### [What you need to do]
Look below for the line that has "Click the Incoming". Set down the lines from there through the line that has "The image size is (1024, 768).", exactly as written.

### [Input for this task]

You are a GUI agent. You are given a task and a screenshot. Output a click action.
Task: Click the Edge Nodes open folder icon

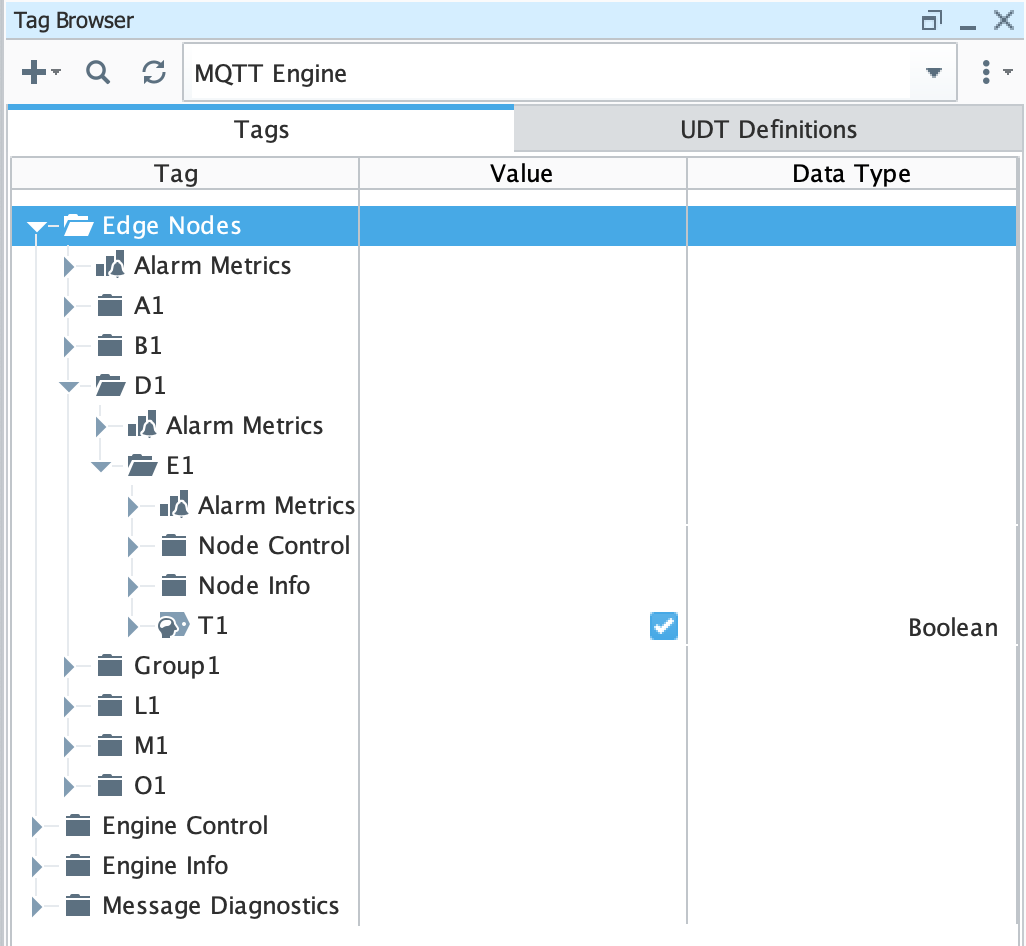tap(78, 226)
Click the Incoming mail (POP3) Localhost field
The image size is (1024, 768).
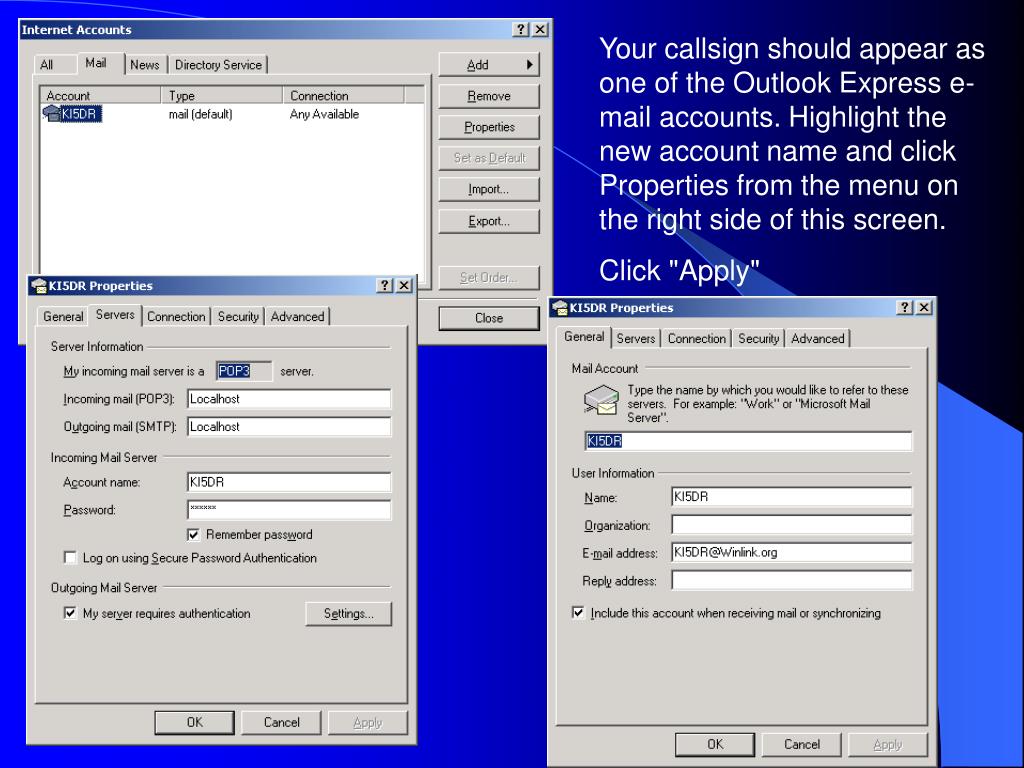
...
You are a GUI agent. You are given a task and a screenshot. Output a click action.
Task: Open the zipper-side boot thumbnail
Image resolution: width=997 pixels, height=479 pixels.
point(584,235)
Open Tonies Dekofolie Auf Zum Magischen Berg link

### [Result of the task]
Click the Incoming mail (POP3) Localhost field
The image size is (1024, 768).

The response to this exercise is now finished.